Par courriel reçu le 08 juillet 2026 à 11h48, la préfecture de la Sarthe a adressé ses observations en réponse en indiquant souscrire à l'analyse faite par le juge du tribunal judiciaire d'Orléans et sollicitant la confirmation de l'ordonnance ayant prolongé la rétention administrative de M. [Y] [U].
Réponse aux moyens :
Sur l'irrecevabilité de la requête pour défaut d'actualisation du registre :
Conformément aux dispositions de l'article R. 743-2 du CESEDA, alinéas 1 et 2 : « A peine d'irrecevabilité, la requête est motivée, datée et signée, selon le cas, par l'étranger ou son représentant ou par l'autorité administrative qui a ordonné le placement en rétention.
Lorsque la requête est formée par l'autorité administrative, elle est accompagnée de toutes pièces justificatives utiles, notamment une copie du registre prévu à l'article L. 744-2 ».
Conformément aux dispositions de l'article L744-2 du CESEDA : « Il est tenu, dans tous les lieux de rétention, un registre mentionnant l'état civil des personnes retenues, ainsi que les conditions de leur placement ou de leur maintien en rétention. Le registre mentionne également l'état civil des enfants mineurs accompagnant ces personnes ainsi que les conditions de leur accueil.
L'autorité administrative tient à la disposition des personnes qui en font la demande les éléments d'information concernant les date et heure du début du placement de chaque étranger en rétention, le lieu exact de celle-ci ainsi que les date et heure des décisions de prolongation. »
Le juge, gardien de la liberté individuelle, doit s'assurer par tous moyens, et notamment d'après les mentions figurant au registre, émargé par l'étranger, que celui-ci a été, au moment de la notification de la décision de placement en rétention, pleinement informé des droits qui lui sont reconnus et placé en mesure de les faire valoir ainsi que de les exercer effectivement à compter de son arrivée au lieu de rétention (voir en ce sens, 1ère Civ., 31 janvier 2006, n° 04-50.093).
Dès lors, le défaut de production d'une copie actualisée du registre constitue une fin de non-recevoir, sans que celui qui l'invoque ait à justifier d'un grief (Civ. 1ère, 15 décembre 2021, n° 20-50.034 ; Civ. 1ère, 5 juin 2024, n° 22-23.567).
Par conséquent, si ledit registre n'est pas considéré actualisé comme il aurait dû l'être, il ne permet pas au magistrat du siège du tribunal judiciaire d'exercer son juste contrôle de l'effectivité d'exercice des droits de l'intéressé en rétention (voir en ce sens Civ.1er, 18 octobre 2023, n° 22-18.742).

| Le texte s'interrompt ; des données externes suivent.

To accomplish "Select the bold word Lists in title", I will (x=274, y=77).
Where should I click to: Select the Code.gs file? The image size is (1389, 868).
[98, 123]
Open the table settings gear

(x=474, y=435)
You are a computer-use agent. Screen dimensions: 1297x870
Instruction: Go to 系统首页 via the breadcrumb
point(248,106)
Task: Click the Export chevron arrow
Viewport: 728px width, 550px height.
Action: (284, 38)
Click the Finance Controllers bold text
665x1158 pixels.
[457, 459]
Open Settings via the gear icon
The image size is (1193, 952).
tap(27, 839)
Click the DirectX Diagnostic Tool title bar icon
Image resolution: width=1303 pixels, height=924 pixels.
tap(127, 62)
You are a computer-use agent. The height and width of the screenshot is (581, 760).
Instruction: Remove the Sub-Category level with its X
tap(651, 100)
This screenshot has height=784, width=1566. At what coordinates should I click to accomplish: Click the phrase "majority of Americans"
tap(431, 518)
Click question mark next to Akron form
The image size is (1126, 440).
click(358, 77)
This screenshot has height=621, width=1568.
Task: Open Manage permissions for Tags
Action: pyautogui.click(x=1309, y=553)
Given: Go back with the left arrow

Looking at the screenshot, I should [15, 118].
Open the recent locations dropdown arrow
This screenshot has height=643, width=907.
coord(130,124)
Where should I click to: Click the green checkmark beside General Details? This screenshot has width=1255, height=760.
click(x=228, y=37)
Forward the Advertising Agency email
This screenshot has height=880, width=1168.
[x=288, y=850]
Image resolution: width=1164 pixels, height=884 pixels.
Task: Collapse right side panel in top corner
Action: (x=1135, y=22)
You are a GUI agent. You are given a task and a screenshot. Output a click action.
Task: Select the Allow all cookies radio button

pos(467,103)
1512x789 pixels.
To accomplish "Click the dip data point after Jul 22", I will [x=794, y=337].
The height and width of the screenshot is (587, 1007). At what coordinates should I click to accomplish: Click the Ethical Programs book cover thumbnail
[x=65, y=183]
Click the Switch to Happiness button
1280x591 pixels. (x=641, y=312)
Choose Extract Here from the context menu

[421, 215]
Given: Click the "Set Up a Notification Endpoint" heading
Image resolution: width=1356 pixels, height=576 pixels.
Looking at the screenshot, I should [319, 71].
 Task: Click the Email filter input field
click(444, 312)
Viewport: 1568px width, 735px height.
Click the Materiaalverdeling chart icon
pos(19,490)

Il convient de considérer que c'est par une analyse circonstanciée et des motifs pertinents, qu'il y a lieu d'adopter, sans y substituer, que le premier juge a statué sur le moyen relatif à la recevabilité de la requête soulevé devant lui et repris devant la cour, ce dernier étant manifestement in susceptible de prospérer.
Il sera ajouté s'agissant de la notification des droits tels que mentionnés dans le registre à l'arrivée de M. [Y] [U] au centre de rétention que ces derniers sont notifiés à l'aide d'un imprimé en langue comprise par le retenu, en l'espèce, le russe. En tout état de cause, cette notification est un rappel des droits notifiés à l'issue de la décision de placement en rétention. Aussi, sa régularité n'entache pas la procédure de placement en rétention.
En outre il sera constaté, comme indiqué par le juge de première instance, qu'il a pu être assisté d'un interprète devant le juge de première instance, comme devant celui de la cour d'appel.
Le moyen est rejeté.
Sur la régularité du placement en rétention administrative
Le conseil de M. [Y] [U] conteste la régularité de la procédure en raison du menottage de ce dernier lors de son transfert au centre de rétention administrative sans justification.